DIRECTIVE: Please recast everything from the line containing "has height=819, width=1456." down to the line containing "click(x=396, y=445)", both included, as a numbered list with blank lines dropped. Leave the pictures out of the answer.

** begin MATERIAL TO PROCESS **

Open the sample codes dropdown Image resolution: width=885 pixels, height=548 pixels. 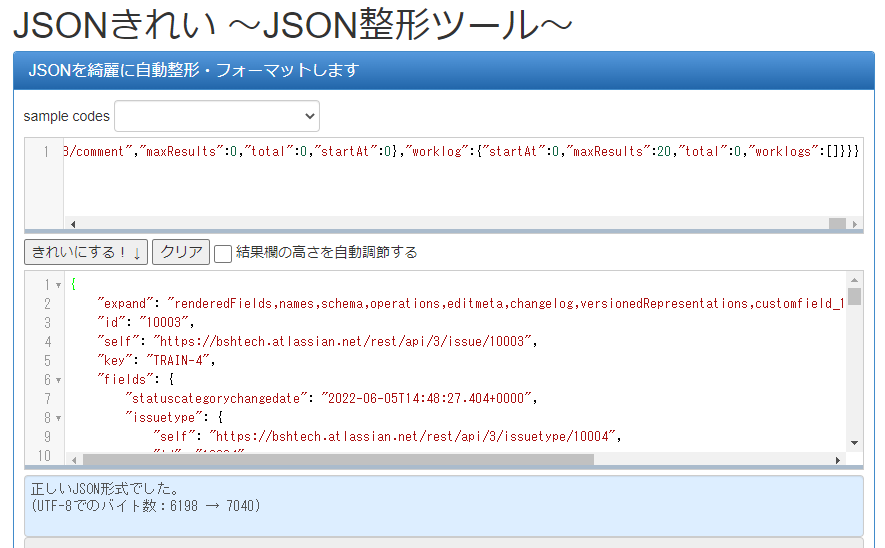point(217,116)
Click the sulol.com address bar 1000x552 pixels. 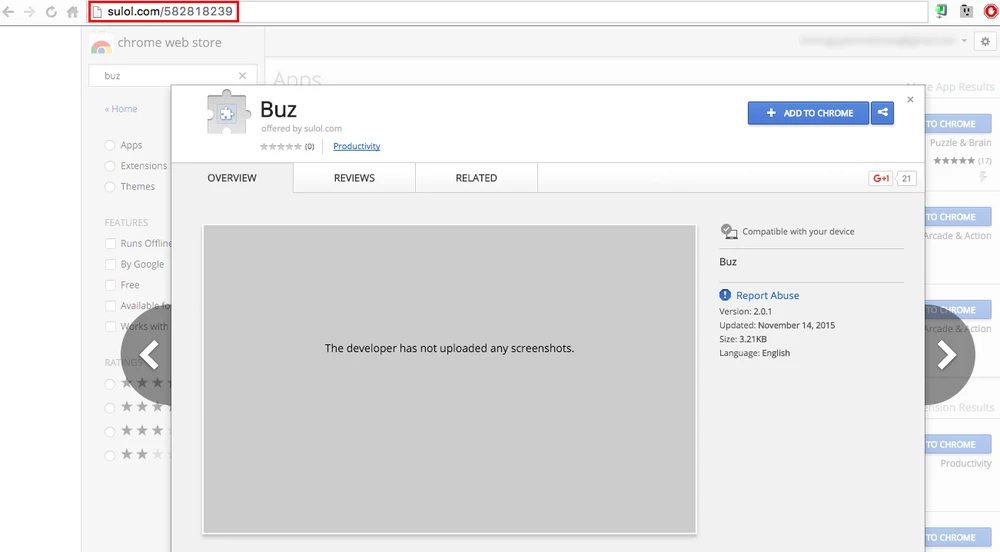pyautogui.click(x=500, y=12)
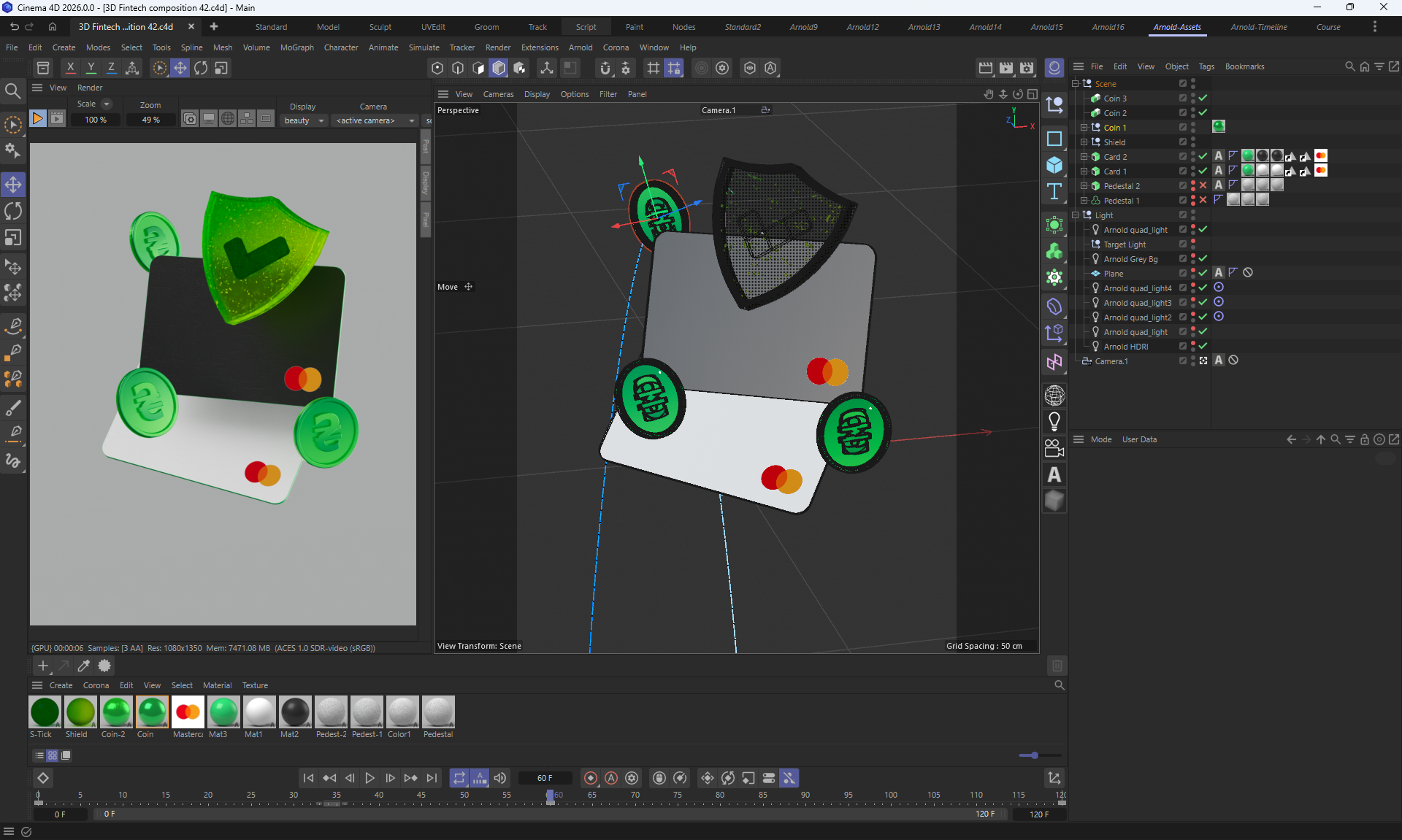Toggle the Y axis lock icon
This screenshot has height=840, width=1402.
coord(91,68)
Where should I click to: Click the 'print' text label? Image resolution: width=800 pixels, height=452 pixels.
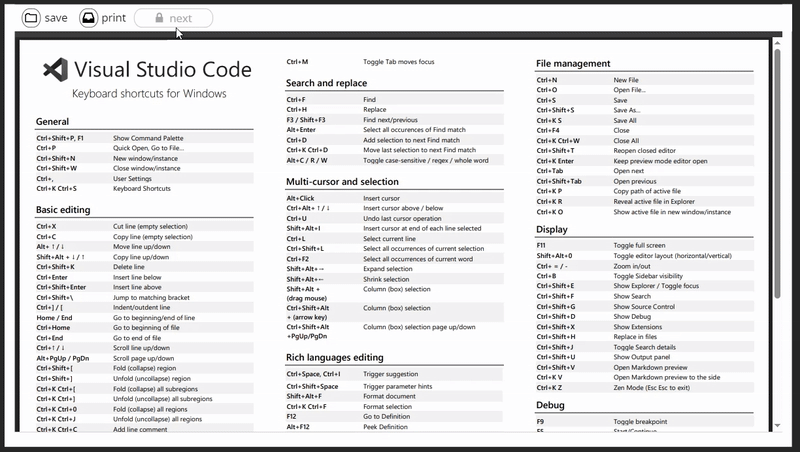[113, 18]
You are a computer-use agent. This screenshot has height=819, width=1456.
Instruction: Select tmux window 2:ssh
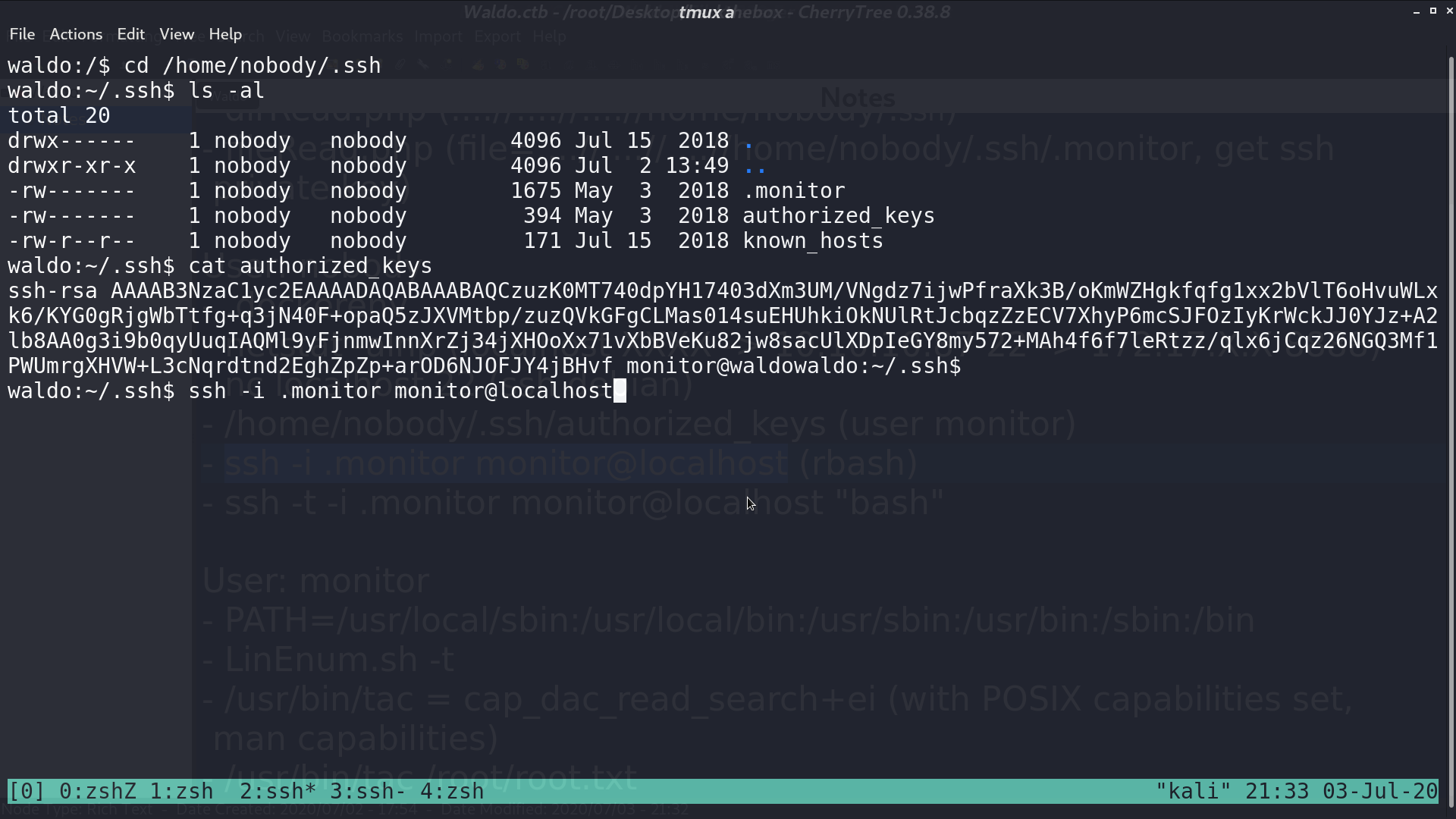tap(278, 791)
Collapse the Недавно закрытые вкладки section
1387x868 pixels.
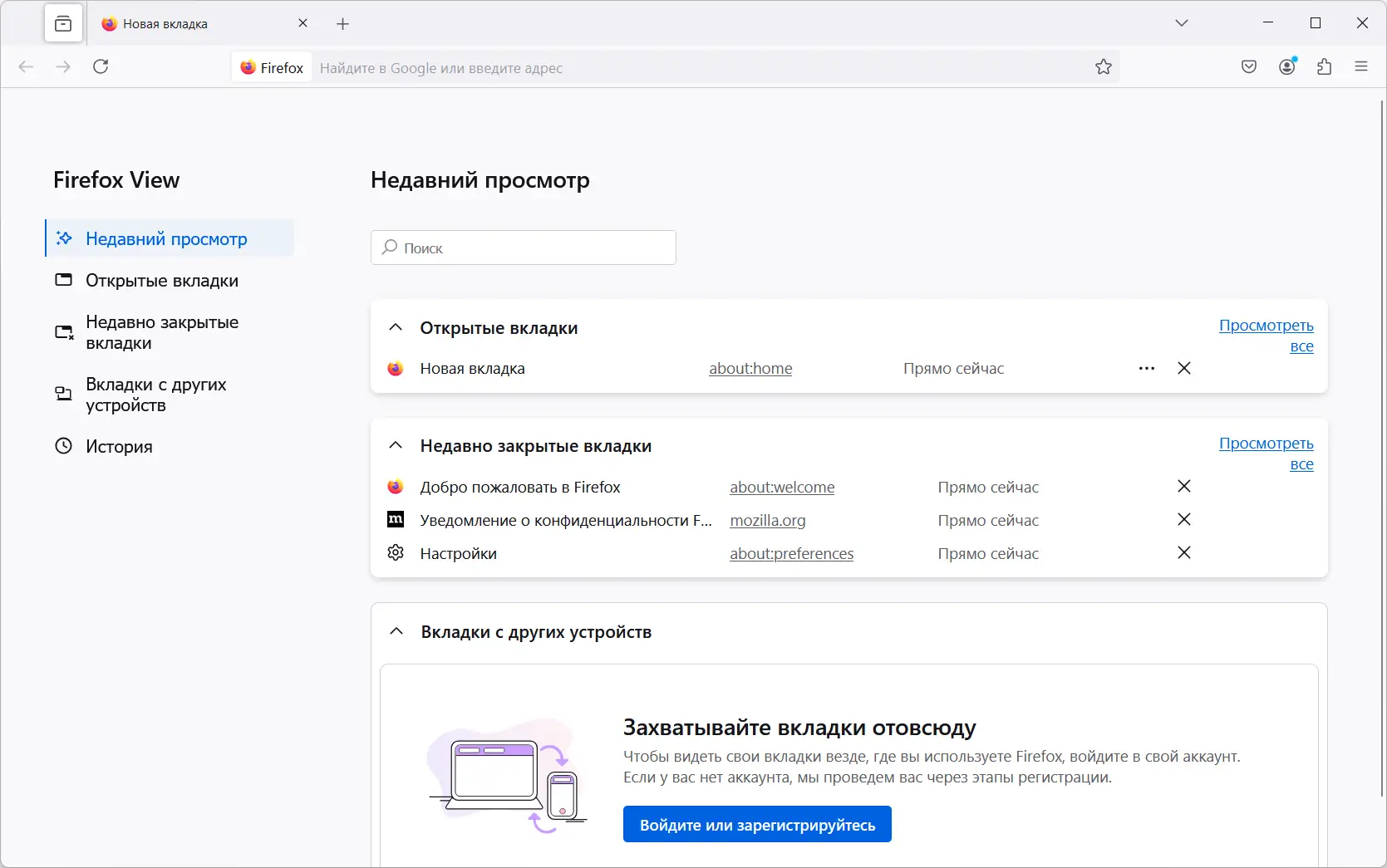click(x=396, y=445)
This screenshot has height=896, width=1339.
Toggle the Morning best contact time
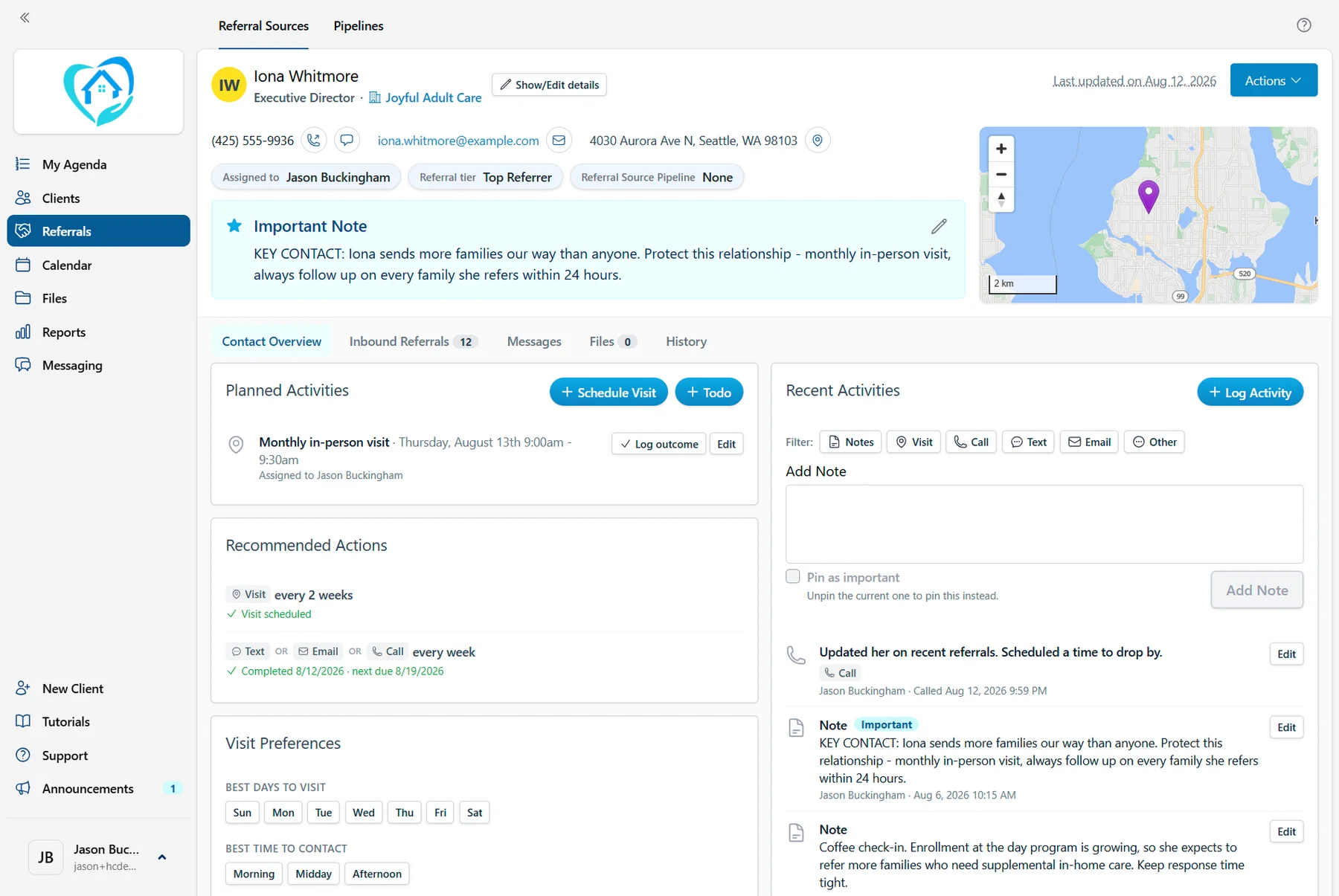click(254, 874)
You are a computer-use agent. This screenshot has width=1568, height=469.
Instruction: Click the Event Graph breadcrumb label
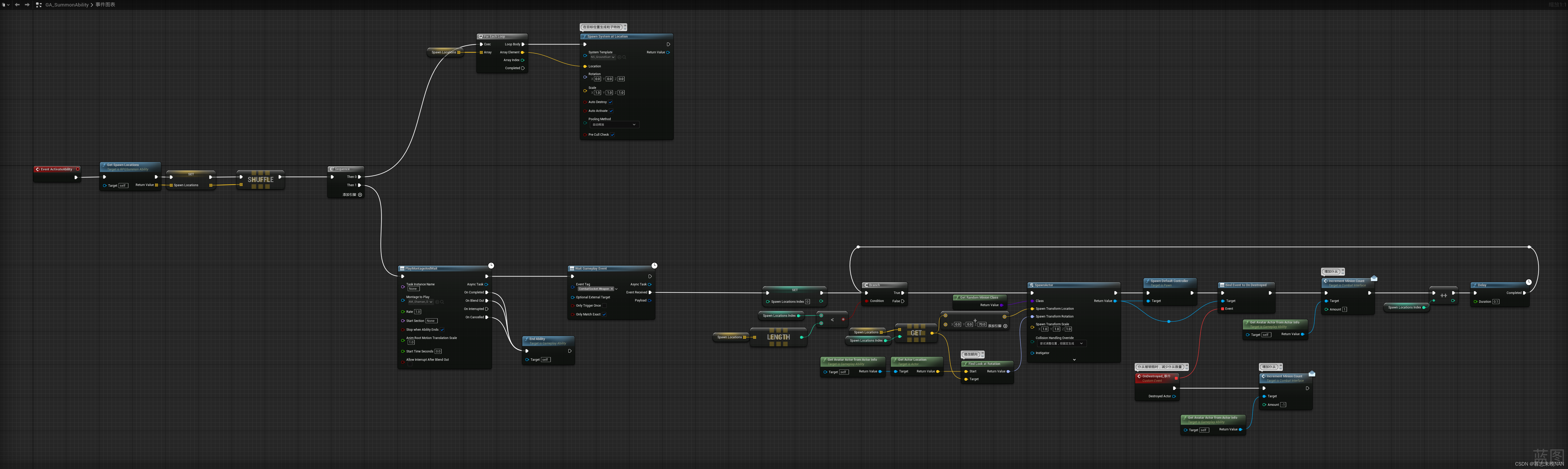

** end MATERIAL TO PROCESS **

RESPONSE:
1. You are a computer-use agent. This screenshot has height=819, width=1456.
2. Instruction: Select tmux window 2:ssh
3. tap(278, 791)
4. Collapse the Недавно закрытые вкладки section
5. 1387x868 pixels.
6. click(x=396, y=445)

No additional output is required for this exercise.